Monday, October 03, 2005

Ideological Tests = Harriet Miers

The US Constitution provides that the president nominates Article III judges subject to the advice and consent of the Senate. As I understand it traditionally, this advice and consent role was viewed as a way to guard against the appointment of obviously unqualified people. As this list on the Senate's web site shows, plenty of nominees for SCOTUS have been opposed vigorously through the years or even defeated. But at least for the last 100 years or more the great majority of Supreme Court nominees have been approved, many by voice vote (can anyone imagine such a thing today?). The logical conclusion is that most nominees were qualified and were approved based on that fact. In effect elections mattered and the man who won the presidency got to decide who sat on the court.

Shortly after George W. Bush took office, the senior senator from New York, Charles Schumer, decided that ideology should play an important part in the judicial selection process and his office put out a press release trumpeting this view. As Schumer reminded us during the Roberts hearings this started as a minority opinion among the Democratic caucus but he soon convinced the majority of his colleagues from the left. This led to filibustering of appellate court nominees, ended (for now) by the Gang of 14. The Democrats now feel justified in opposing any nominee with a paper trail supporting conservative opinions simply because they do not think he will produce the results that they want. There is little expectation that a highly qualified but outspoken nominee in the mold of Justice Ginsburg could get the 90+ votes that she received.

So where does this leave us? The president made a campaign promise to nominate justices in the mold of Scalia or Thomas. But even with Republicans holding a solid majority in the Senate he can't do nominate someone with that kind of record because either the Democrats would filibuster or the Republican caucus would be likely fracture over the abortion issue (Snowe, Collins, Chaffee and Specter would be likely to oppose an avowed anti-Roe nominee). In fact any nominee with a clear conservative record will be very difficult to confirm. This tends to eliminate many of the brightest lights of the judiciary or academia. Judges like McConnell, Luttig or Posner who are eminently qualified and have written extensively would ignite a firestorm. As much as the base on both sides would love to see a knock down, drag out fight, politicians by nature don't like to go this route. It provides too much risk, and risk isn't conducive to maintaining political power. (All politicians tend to be conservative in this respect.)

Instead we get a nominee with lesser credentials and no paper trail.
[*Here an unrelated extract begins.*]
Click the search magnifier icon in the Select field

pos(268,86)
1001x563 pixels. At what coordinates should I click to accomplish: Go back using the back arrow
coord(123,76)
In essence the president trades qualifications for confirmability. The imposition of an ideological test results in justices who are less qualified and country loses the possibility of service from some of the best and brightest.

This is not to say that Miers would not be a good Supreme Court justice. She might be. However, there is little reason to think that she is the best person for the job. I would rather have the best legal minds on the highest court in the land. But I suspect we will face the prospect of the best being out of contention unless and until one party achieves a stable, filibuster proof majority.